被人讥讽为“从穷光蛋上升为富豪的”肯尼迪家族,是爱尔兰移民。肯尼迪的曾祖父在韦克斯福德郡的小村镇邓甘斯敦种植甜菜、马铃薯等为生。如果不是马铃薯枯萎病断了生路,他决不会搭上“棺材船”,在大西洋上煎熬四十个日日夜夜,方抵达东波士顿爱尔兰人和天主教徒聚居的移民区。祖父已不甘心平庸,他是连推带爬领着家族杀出重重阻拦一心想进入主流社会。父亲如愿以偿,金钱的魅力,由商界跨入了政界,1938年罗斯福任命其为美国驻英大使;1957年肯尼迪家族已成为最富有的美国人家。肯尼迪本有四兄弟五姊妹,肯尼迪是兄弟中体弱多病的一个,但是肯尼迪家族的家训是:“只有第一,没有第二”。不屈不挠不择手段进入社会主流当选为众议员、参议员乃至总统,是家族的奋斗目标。无奈身强力壮的长子在二次大战中死于空难,多病的老二沉浮起伏,请人捉刀写过畅销书,当过海军有过生还成了英雄的戏剧经历,也有过数不清的花边新闻,但肯尼迪终于登上了美国总统的宝座,只是好景不长,不到三年就死于非命。也许他不这么争强好胜的话,可享天伦之乐几十年呢;可是他毕竟拥有过第一,这是无数千凡的幸福者终生无法攀登到的呀。谁理得清呢?如果没有那场马铃薯枯萎病,肯尼迪家族还在邓甘斯敦小村镇年复一年种着马铃薯吧。
马铃薯枯萎病造就了一个美国总统?!
在政界的边缘打了三年擦边球的陈香梅,目睹过成功者的荣耀和失败者的落寞,友情的地久天长与权势的瞬间涨落!生时不遗余力地追名逐利比不上死留给人的记忆更刻骨铭心?
她想起了1865年4月14日夜十点左右,喜爱看戏的林肯在福特剧院观看英国托姆·泰勒的剧作《我们美国的表兄弟》时,一颗罪恶的子弹击中了林肯的头颅。自由之父倒下了。这一天,恰恰是耶稣殉难日。
林肯是为消除种族歧视百折不回而被暗杀的。

*-*-*

:: 题目 1 ::
按出现顺序写出原文里提到的所有具体年份，用顿号隔开。

:: 数据 ::
*-*-*

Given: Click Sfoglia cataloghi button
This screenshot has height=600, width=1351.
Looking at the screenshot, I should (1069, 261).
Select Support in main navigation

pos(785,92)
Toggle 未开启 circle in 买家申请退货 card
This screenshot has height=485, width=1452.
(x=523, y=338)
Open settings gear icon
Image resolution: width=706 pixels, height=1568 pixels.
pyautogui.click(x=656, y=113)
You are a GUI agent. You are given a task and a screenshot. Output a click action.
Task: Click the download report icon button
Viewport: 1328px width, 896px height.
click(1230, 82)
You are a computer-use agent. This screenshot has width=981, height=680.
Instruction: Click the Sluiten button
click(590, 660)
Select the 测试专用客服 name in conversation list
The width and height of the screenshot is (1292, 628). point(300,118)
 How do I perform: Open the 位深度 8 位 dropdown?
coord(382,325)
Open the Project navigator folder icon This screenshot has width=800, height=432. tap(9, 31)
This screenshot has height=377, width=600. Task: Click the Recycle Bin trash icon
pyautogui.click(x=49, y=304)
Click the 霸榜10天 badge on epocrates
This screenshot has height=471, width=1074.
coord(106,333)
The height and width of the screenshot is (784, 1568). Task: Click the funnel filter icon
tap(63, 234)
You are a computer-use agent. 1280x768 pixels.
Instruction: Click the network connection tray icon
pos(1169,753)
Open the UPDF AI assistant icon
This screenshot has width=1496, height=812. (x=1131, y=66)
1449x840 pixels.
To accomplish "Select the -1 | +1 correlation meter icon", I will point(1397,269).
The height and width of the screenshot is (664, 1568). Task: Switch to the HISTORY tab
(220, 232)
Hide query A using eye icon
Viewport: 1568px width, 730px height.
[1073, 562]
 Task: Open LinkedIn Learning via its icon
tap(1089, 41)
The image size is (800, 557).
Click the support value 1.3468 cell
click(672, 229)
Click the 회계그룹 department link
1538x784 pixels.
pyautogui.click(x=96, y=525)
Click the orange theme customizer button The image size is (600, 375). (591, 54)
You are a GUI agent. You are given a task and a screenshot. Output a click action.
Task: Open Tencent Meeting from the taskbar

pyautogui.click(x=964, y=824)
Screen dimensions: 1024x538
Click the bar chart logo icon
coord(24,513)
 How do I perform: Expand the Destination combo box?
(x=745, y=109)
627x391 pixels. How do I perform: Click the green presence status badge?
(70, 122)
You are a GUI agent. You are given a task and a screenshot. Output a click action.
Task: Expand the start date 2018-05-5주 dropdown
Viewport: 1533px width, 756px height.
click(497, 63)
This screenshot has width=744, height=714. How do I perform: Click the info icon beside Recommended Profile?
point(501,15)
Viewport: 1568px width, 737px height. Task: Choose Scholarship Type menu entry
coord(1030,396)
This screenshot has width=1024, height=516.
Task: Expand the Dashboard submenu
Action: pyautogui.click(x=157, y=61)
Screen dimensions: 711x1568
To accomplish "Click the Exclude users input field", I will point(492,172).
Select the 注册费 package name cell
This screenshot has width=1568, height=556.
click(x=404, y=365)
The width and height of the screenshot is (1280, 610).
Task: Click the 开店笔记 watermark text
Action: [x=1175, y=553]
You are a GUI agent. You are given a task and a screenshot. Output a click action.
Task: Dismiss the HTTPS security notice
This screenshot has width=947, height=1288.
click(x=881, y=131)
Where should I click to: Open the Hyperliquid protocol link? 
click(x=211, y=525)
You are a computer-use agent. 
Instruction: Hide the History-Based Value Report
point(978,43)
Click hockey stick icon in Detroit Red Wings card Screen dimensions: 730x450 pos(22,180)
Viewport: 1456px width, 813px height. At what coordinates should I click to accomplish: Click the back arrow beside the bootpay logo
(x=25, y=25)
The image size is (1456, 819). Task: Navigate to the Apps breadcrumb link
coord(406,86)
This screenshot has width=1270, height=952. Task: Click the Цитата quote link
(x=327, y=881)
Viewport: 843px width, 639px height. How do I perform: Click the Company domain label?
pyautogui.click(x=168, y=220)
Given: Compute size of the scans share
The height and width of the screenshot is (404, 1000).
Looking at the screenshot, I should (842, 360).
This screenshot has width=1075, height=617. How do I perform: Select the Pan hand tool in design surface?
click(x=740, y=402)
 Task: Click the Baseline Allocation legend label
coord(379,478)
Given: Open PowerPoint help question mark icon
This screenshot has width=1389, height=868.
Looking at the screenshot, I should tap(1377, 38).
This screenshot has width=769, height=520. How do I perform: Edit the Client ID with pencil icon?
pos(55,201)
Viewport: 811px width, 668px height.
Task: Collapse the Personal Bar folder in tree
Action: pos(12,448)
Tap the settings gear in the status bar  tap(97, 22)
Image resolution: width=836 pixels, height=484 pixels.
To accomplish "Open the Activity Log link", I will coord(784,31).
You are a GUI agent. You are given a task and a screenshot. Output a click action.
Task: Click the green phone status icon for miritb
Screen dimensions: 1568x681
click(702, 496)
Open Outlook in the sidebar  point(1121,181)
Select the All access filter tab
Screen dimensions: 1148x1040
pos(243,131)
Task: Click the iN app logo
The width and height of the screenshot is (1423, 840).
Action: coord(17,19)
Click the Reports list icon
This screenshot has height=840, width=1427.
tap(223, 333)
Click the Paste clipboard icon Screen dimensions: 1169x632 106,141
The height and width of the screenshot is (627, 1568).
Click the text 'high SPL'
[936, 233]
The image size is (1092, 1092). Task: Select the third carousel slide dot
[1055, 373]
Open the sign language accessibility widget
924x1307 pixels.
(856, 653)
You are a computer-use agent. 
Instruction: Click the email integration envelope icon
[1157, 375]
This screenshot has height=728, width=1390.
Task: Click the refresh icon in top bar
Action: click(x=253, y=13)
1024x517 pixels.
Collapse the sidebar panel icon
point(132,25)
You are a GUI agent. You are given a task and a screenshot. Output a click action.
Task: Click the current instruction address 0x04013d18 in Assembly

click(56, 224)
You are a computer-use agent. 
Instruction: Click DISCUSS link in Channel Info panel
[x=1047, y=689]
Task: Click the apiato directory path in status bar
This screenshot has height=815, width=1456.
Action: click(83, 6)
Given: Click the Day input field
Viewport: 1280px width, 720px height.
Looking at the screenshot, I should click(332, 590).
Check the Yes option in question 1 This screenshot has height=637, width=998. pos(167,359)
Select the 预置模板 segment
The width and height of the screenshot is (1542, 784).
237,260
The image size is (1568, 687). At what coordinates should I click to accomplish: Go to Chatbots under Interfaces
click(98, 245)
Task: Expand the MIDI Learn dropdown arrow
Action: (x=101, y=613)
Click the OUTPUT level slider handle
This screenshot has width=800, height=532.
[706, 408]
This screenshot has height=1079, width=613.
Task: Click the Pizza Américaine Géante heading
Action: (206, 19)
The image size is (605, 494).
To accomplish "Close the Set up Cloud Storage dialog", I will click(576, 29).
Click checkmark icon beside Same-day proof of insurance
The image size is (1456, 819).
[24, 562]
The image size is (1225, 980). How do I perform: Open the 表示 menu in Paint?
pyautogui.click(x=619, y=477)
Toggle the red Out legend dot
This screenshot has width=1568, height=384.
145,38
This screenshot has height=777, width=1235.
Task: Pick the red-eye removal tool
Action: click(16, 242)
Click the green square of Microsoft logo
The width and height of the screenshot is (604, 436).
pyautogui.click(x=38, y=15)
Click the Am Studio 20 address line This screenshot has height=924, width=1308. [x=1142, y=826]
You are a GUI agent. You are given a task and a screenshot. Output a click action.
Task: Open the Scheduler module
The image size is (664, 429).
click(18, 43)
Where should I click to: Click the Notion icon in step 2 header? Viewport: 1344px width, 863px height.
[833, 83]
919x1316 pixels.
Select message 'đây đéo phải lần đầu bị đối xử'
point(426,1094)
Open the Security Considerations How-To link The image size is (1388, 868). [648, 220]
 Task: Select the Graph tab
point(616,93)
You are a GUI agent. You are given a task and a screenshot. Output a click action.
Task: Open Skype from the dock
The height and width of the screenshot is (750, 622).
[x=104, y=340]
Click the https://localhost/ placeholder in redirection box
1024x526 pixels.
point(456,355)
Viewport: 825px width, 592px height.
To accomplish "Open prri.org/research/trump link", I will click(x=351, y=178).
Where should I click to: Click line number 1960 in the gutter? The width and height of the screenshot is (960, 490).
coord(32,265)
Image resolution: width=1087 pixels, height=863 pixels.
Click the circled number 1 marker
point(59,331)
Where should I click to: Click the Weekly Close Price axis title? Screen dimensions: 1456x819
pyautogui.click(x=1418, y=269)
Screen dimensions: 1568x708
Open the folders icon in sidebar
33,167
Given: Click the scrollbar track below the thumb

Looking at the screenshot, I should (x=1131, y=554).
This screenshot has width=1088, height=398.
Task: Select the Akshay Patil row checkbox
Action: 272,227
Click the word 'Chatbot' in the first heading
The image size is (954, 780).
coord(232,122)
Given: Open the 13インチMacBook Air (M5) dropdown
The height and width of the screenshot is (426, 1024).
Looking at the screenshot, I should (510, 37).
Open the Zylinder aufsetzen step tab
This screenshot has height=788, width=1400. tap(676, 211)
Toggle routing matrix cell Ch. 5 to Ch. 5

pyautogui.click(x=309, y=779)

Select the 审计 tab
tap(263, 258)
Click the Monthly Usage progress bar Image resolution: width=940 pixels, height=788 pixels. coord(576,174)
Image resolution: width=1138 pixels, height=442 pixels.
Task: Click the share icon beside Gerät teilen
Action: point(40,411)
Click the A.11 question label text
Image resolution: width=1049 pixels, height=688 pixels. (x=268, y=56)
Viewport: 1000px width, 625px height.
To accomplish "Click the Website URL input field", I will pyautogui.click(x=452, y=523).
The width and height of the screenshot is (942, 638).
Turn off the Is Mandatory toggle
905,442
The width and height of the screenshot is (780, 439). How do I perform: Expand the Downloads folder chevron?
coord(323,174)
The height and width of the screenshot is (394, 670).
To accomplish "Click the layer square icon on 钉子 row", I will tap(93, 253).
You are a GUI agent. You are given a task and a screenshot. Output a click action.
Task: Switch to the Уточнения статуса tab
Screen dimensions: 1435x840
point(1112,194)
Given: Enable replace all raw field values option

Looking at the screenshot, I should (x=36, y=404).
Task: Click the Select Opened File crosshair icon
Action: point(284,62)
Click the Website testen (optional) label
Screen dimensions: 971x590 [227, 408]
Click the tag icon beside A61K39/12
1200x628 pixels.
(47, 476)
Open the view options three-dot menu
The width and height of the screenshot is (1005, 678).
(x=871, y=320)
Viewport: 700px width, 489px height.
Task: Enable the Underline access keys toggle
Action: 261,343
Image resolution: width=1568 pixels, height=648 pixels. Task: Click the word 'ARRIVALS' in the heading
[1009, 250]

*-*-*

:: 题目 2 ::
从上面的条目中筛选出所有含有字符串“legend”的行，逐行照抄。大小写要区分。

:: 参考答案 1 ::
1938年、1957年、1865年

:: 参考答案 2 ::
 Task: Click the Baseline Allocation legend label
Toggle the red Out legend dot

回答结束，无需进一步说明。